→ **Written request**
Arrange the lines of the listing as a JSON list of strings, one string per line, starting at the line that contains "This screenshot has height=484, width=800." and ending at the line that contains "tap(592, 92)". Leave out blank lines.

Records excerpted from a collection:
▬▬▬▬▬▬▬▬▬▬
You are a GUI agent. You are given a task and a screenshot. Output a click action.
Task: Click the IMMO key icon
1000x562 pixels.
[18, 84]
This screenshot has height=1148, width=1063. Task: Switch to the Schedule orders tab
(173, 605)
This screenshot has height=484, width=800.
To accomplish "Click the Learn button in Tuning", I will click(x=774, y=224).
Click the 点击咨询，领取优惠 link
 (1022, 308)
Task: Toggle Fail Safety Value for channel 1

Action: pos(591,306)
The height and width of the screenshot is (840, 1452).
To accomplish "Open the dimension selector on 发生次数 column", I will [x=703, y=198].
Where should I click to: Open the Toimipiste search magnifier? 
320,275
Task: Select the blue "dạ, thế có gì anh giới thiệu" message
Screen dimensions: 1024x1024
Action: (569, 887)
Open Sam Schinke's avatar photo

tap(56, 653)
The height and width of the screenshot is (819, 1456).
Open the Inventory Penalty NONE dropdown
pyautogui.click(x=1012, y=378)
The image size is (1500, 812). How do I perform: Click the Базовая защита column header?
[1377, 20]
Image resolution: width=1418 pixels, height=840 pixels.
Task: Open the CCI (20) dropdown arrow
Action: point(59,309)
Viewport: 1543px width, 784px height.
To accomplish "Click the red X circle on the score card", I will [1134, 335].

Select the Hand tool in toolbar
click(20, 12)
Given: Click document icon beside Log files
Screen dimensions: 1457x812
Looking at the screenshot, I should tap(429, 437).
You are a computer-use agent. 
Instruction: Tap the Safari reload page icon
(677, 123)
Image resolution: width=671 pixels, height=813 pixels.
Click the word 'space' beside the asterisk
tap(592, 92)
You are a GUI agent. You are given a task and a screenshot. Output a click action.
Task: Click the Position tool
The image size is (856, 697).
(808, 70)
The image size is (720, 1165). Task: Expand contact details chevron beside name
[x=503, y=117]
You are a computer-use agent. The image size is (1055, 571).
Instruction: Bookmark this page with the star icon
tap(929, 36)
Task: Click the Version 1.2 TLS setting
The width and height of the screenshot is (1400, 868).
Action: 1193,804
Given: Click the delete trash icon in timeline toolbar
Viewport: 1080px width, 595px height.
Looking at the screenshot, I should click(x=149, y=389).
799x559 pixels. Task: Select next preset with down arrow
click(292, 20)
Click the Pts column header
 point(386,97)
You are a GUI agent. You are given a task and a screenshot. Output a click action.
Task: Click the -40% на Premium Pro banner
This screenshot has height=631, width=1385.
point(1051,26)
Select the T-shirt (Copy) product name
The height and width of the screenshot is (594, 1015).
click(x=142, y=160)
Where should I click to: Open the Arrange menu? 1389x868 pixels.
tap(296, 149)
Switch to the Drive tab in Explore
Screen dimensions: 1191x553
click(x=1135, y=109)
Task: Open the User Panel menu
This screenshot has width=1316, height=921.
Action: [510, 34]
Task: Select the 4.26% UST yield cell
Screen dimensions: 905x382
▬▬▬▬▬▬▬▬▬▬
→ **Response to this task**
[
  "This screenshot has height=484, width=800.",
  "To accomplish \"Click the Learn button in Tuning\", I will click(x=774, y=224).",
  "Click the 点击咨询，领取优惠 link",
  " (1022, 308)",
  "Task: Toggle Fail Safety Value for channel 1",
  "Action: pos(591,306)",
  "The height and width of the screenshot is (840, 1452).",
  "To accomplish \"Open the dimension selector on 发生次数 column\", I will [x=703, y=198].",
  "Where should I click to: Open the Toimipiste search magnifier? ",
  "320,275",
  "Task: Select the blue \"dạ, thế có gì anh giới thiệu\" message",
  "Screen dimensions: 1024x1024",
  "Action: (569, 887)",
  "Open Sam Schinke's avatar photo",
  "tap(56, 653)",
  "The height and width of the screenshot is (819, 1456).",
  "Open the Inventory Penalty NONE dropdown",
  "pyautogui.click(x=1012, y=378)",
  "The image size is (1500, 812). How do I perform: Click the Базовая защита column header?",
  "[1377, 20]",
  "Image resolution: width=1418 pixels, height=840 pixels.",
  "Task: Open the CCI (20) dropdown arrow",
  "Action: point(59,309)",
  "Viewport: 1543px width, 784px height.",
  "To accomplish \"Click the red X circle on the score card\", I will [1134, 335].",
  "Select the Hand tool in toolbar",
  "click(20, 12)",
  "Given: Click document icon beside Log files",
  "Screen dimensions: 1457x812",
  "Looking at the screenshot, I should tap(429, 437).",
  "You are a computer-use agent. ",
  "Instruction: Tap the Safari reload page icon",
  "(677, 123)",
  "Image resolution: width=671 pixels, height=813 pixels.",
  "Click the word 'space' beside the asterisk",
  "tap(592, 92)"
]